Optimizing Care with Other Approaches

Several conditions are associated with TTS occurrence. According to a previous systematic review,35 COPD, asthma, and a pulmonary circulatory disorder have been reported as comorbidities of TTS. Hyper- or hypothyroidism is another comorbidity. A recent study demonstrates that 7% of patients with TTS is related to acute pulmonary disease, and the presence of acute pulmonary disease is associated with a severe in-hospital course and a worse long-term outcome.97 Small numbers of TTS patients have a history of alcohol abuse, drug abuse, or surgery. Chronic connective tissue disease, chronic liver disease, and chronic kidney disease have also been found in TTS cases. TTS may be triggered not only by severe medical conditions but also by physiological processes, such as sexual intercourse98 and pregnancy.99 Surprisingly, acute coronary artery obstruction can also cause TTS.100 Hence, the medical history of patients should be thoroughly examined. Any remarkable signs should be followed closely, and if necessary, specialists should be consulted in the chronic phase.

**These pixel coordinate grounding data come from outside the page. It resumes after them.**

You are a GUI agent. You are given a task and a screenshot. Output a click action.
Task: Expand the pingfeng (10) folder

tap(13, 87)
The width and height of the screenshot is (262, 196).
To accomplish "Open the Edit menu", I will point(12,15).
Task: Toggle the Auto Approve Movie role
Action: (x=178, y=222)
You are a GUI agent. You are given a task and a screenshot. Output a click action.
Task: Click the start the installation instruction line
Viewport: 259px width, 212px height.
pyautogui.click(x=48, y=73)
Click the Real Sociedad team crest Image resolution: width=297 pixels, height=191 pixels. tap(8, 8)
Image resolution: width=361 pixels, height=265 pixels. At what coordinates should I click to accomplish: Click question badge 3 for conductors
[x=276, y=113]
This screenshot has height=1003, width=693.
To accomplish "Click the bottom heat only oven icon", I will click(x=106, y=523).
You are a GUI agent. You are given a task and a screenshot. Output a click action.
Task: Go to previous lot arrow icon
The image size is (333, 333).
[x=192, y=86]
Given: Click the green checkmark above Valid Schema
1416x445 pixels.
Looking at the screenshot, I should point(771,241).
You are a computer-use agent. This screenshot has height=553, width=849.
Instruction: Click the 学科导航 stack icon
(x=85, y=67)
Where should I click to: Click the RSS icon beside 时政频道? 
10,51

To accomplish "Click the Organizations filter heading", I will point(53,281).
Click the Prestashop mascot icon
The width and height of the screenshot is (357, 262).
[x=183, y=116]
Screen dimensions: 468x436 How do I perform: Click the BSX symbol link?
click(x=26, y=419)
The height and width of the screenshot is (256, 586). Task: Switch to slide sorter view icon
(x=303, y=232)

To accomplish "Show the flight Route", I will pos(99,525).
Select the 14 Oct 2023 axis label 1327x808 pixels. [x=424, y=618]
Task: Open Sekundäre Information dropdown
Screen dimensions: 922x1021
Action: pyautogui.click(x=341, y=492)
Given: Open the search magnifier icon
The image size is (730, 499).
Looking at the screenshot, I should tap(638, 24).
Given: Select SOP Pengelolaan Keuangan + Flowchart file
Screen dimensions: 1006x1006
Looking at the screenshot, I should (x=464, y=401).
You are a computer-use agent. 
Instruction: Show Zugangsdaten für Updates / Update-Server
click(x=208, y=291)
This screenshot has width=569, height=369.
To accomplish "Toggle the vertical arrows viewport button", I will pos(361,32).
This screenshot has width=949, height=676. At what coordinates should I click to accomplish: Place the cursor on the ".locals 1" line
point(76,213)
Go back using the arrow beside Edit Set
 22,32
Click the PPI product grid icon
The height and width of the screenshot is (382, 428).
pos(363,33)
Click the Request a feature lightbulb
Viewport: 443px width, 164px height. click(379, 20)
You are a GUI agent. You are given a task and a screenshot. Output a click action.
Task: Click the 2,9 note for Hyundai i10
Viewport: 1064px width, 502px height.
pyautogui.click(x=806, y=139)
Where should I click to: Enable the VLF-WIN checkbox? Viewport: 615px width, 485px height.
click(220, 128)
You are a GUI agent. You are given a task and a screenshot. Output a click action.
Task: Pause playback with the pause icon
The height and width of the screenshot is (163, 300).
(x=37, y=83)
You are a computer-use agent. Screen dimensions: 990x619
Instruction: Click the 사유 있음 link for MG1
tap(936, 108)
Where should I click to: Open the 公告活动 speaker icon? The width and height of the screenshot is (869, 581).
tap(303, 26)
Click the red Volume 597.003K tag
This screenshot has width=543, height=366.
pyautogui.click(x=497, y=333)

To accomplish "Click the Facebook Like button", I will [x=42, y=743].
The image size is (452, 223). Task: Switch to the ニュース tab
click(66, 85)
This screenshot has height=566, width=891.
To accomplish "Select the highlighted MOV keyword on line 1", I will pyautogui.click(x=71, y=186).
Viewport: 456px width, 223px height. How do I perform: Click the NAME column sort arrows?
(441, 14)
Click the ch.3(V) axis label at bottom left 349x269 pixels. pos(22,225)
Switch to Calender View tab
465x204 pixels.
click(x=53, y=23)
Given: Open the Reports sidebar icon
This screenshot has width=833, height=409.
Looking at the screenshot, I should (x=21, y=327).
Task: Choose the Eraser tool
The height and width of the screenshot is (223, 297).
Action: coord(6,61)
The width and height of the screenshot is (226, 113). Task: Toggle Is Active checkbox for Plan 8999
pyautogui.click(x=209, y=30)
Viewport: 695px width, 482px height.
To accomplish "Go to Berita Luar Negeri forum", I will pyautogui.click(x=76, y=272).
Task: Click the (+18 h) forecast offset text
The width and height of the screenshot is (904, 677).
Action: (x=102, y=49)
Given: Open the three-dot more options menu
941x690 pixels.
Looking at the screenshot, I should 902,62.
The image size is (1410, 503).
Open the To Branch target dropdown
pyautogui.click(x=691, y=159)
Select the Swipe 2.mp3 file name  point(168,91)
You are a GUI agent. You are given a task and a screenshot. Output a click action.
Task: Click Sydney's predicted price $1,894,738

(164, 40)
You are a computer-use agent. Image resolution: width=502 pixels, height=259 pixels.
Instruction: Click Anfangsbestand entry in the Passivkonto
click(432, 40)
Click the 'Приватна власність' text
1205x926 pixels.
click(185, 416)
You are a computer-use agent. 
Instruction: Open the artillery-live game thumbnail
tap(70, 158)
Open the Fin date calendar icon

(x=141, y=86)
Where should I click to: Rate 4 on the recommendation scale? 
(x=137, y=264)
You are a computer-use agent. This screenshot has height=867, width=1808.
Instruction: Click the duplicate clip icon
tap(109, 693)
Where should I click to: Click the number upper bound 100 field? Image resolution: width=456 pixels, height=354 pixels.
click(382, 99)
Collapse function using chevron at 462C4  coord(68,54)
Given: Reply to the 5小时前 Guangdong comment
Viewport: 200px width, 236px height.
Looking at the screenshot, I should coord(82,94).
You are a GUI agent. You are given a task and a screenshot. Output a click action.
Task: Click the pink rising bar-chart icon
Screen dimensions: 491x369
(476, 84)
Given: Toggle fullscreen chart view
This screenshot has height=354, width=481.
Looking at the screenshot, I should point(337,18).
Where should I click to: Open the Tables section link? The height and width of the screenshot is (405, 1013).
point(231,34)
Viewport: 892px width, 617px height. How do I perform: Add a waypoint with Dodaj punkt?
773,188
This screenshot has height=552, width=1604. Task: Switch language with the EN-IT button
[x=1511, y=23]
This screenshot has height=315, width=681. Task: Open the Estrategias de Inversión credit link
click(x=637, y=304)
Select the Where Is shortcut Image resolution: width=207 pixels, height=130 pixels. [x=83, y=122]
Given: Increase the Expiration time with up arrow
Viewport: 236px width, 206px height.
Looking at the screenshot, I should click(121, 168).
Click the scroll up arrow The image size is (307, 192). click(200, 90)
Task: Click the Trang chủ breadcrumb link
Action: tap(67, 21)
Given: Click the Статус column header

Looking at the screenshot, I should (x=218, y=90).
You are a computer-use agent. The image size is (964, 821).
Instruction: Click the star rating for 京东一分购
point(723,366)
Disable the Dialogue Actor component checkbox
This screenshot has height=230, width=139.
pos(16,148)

Presently, of course, the world is in the throes of a great pandemic caused by the severe acute respiratory syndrome coronavirus 2 (SARS-CoV-2) and associated novel coronavirus disease 2019 (COVID-19). SARS-CoV-2 infection has been linked to a number of cardiovascular complications, including arrhythmia, myocarditis, myocardial injury, and exacerbation of chronic cardiac diseases such as heart failure.101–103 A recent study of 118 patients with COVID-19 who had clinically indicated transthoracic echocardiogram (TTE) found that 5 of them were compatible with a TTS diagnosis.104 Thus, TTS should be considered in the differential diagnosis of COVID-19 patients with cardiovascular complications, although the diagnosis is difficult because cardiac imaging modalities need to be modified to minimize patient contact.105 Considering the severity of COVID-19, it is better that these patients are diagnosed in the acute phase. Thus, in patients with COVID-19 with cardiovascular complications, TTE evaluation may be useful to guide treatment and determine the need for further invasive workup.

Conclusion

Although TTS is recognized globally, its exact pathophysiological mechanisms remain unclear. TTS is not a benign condition. Neurological, psychiatric, and oncologic disorders, and even COVID-19, have been reported to be associated with TTS occurrence. Limbic system dysfunction may be a key factor in exaggerated sympathetic stimulation, which results in TTS. Therefore, a multidisciplinary approach, which includes cardiac, neurological, psychiatric, and oncological components, can be beneficial in managing TTS. Further research into the exact pathophysiology is required to improve therapeutic strategies for TTS.

Acknowledgments

We would like to express our gratitude to H. Kawano for her administrative assistance.

Disclosure

The authors report no conflicts of interest in this work.